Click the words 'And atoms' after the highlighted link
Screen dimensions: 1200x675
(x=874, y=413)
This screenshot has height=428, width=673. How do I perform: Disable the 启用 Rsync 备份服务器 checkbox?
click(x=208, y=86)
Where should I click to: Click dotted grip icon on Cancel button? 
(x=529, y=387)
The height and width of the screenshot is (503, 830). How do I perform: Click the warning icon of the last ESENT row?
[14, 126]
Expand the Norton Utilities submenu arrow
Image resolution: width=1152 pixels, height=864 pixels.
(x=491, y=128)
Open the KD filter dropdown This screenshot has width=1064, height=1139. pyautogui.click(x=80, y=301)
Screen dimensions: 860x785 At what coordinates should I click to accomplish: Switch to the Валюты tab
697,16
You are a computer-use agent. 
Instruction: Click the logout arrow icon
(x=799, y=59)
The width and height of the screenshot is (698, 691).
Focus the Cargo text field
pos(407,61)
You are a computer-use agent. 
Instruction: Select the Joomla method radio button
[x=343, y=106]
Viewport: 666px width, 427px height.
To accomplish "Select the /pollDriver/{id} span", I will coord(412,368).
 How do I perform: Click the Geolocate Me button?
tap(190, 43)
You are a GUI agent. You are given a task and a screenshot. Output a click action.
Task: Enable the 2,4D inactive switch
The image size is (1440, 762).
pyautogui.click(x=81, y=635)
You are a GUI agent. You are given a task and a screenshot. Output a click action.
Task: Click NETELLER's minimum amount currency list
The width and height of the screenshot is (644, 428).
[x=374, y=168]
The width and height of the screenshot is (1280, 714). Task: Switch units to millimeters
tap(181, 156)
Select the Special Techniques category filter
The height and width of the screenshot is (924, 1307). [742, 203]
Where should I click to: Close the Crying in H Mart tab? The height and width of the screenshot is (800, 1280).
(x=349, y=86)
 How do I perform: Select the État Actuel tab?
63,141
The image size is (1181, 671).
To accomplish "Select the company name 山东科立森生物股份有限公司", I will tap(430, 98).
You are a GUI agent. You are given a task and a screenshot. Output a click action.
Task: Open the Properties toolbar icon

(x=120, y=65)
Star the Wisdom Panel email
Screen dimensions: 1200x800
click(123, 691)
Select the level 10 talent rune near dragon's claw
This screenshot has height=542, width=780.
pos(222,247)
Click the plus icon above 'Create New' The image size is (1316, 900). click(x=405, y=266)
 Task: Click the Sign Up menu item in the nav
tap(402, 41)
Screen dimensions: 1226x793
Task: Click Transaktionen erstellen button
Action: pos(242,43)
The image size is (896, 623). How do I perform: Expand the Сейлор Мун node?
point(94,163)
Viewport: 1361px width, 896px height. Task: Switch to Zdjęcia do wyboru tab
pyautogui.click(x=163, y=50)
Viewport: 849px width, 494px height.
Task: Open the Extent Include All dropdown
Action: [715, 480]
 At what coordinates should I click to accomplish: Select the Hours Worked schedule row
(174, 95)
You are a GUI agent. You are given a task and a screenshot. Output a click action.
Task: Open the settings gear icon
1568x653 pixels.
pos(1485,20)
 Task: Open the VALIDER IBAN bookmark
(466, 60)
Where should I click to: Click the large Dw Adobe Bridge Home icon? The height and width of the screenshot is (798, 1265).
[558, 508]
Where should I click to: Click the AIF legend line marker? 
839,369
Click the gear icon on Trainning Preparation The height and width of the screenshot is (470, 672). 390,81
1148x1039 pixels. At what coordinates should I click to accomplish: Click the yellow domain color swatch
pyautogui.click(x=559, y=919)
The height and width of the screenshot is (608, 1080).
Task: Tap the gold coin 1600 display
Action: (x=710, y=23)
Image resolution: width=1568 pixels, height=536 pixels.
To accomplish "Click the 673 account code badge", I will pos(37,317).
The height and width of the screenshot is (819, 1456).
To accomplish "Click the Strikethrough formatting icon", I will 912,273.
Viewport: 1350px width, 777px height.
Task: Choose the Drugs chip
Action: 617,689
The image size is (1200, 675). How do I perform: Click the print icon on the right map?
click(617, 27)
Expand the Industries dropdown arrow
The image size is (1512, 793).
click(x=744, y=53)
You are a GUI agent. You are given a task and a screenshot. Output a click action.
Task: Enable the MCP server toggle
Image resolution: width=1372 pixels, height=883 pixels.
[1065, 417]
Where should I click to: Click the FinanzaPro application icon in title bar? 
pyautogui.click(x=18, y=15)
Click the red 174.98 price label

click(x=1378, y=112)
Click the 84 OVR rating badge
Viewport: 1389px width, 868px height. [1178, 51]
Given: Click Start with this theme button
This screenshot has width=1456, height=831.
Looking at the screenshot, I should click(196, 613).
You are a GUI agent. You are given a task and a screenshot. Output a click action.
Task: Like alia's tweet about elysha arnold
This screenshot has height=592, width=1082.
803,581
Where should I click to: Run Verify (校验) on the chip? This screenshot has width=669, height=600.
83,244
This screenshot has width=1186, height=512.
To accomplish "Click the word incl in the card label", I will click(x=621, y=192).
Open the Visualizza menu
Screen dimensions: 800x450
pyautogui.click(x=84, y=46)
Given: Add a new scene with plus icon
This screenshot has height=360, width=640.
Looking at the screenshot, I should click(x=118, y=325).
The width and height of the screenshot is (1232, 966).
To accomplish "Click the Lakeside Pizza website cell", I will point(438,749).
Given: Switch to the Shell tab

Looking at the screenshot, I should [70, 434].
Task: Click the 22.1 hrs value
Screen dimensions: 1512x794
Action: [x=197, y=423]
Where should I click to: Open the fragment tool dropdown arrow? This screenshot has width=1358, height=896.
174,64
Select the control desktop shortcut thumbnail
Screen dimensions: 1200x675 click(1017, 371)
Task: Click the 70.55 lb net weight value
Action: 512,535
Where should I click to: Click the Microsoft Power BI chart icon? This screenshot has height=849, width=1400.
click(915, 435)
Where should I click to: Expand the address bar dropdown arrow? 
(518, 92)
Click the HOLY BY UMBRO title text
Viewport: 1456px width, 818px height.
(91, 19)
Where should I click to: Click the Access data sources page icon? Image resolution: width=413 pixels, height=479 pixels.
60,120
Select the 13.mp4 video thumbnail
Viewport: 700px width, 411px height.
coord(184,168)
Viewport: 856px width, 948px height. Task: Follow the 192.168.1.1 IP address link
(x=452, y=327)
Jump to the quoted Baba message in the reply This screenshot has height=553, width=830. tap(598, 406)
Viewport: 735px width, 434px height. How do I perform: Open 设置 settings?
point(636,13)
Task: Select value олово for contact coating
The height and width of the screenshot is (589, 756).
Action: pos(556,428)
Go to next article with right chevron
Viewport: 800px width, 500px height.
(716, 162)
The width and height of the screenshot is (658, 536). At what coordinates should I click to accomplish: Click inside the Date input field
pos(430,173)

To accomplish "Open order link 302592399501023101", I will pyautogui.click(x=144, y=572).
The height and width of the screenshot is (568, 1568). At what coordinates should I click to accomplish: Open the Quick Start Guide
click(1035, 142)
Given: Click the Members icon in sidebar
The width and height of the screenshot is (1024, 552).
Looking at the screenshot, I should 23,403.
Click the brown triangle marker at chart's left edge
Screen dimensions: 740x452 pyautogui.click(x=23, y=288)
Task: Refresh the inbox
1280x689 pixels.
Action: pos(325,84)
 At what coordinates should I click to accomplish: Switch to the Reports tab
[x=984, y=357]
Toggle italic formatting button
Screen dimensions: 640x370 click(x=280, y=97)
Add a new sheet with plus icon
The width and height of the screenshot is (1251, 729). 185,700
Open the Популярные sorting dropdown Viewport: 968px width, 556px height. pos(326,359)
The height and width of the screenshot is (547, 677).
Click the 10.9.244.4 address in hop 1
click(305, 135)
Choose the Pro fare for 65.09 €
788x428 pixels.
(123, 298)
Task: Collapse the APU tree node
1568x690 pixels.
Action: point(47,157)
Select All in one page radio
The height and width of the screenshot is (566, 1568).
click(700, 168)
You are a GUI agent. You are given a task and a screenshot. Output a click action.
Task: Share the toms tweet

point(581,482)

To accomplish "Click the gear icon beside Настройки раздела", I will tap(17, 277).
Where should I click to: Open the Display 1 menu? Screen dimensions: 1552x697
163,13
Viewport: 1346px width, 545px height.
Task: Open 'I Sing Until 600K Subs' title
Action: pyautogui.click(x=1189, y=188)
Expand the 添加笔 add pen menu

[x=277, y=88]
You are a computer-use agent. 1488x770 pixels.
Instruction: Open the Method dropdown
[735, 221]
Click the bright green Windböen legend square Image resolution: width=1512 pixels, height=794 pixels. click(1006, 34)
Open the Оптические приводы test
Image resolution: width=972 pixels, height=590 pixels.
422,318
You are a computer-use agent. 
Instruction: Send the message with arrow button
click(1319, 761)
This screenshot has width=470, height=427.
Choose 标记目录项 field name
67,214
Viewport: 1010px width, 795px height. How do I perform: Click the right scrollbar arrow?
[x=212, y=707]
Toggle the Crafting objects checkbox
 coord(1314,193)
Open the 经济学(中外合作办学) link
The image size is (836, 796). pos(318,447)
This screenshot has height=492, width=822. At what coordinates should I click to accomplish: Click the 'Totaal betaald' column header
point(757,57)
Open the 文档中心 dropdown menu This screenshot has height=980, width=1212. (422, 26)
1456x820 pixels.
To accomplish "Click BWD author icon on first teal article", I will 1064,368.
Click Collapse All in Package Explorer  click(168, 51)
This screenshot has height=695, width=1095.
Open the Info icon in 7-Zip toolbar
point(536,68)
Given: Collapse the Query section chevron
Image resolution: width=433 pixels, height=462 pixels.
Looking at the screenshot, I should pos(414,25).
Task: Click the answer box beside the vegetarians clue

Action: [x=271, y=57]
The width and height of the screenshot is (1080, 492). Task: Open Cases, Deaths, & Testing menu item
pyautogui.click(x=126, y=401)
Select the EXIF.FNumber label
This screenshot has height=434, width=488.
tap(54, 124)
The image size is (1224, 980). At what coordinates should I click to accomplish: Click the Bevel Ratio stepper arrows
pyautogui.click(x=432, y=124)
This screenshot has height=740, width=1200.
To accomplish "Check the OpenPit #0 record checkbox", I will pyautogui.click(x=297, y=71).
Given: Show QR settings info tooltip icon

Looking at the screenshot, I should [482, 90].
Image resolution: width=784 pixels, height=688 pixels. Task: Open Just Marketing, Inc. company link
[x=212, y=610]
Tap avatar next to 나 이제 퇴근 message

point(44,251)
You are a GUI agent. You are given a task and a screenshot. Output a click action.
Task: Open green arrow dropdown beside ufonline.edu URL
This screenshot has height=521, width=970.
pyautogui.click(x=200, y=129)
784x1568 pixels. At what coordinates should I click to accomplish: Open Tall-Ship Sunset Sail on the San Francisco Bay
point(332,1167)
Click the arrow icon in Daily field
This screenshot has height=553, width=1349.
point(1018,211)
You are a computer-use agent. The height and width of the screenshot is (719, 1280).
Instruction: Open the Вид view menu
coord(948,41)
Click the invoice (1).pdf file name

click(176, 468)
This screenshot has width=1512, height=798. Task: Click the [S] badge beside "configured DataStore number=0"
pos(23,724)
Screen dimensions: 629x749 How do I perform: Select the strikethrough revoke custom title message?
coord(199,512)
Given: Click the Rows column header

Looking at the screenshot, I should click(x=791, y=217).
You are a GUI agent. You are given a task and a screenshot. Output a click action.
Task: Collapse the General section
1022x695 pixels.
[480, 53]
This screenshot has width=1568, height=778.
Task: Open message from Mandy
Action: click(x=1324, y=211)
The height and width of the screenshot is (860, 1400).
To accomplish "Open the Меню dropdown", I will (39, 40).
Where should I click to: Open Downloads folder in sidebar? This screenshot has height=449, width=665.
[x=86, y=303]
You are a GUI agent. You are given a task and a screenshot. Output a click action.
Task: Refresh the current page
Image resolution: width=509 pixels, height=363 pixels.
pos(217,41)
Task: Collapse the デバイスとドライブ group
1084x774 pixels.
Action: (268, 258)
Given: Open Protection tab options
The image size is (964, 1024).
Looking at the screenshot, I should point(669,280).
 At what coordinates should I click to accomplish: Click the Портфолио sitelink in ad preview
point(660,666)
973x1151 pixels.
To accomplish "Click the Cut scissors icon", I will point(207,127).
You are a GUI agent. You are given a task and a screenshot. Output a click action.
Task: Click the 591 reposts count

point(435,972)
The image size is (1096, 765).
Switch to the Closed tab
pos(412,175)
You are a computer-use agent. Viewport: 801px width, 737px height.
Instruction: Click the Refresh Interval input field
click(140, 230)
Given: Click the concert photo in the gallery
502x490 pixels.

····················

### Assignment
Which of the lines above hold the string "Enable"? Copy each one.

### Answer area
Task: Enable the 2,4D inactive switch
Task: Enable the MCP server toggle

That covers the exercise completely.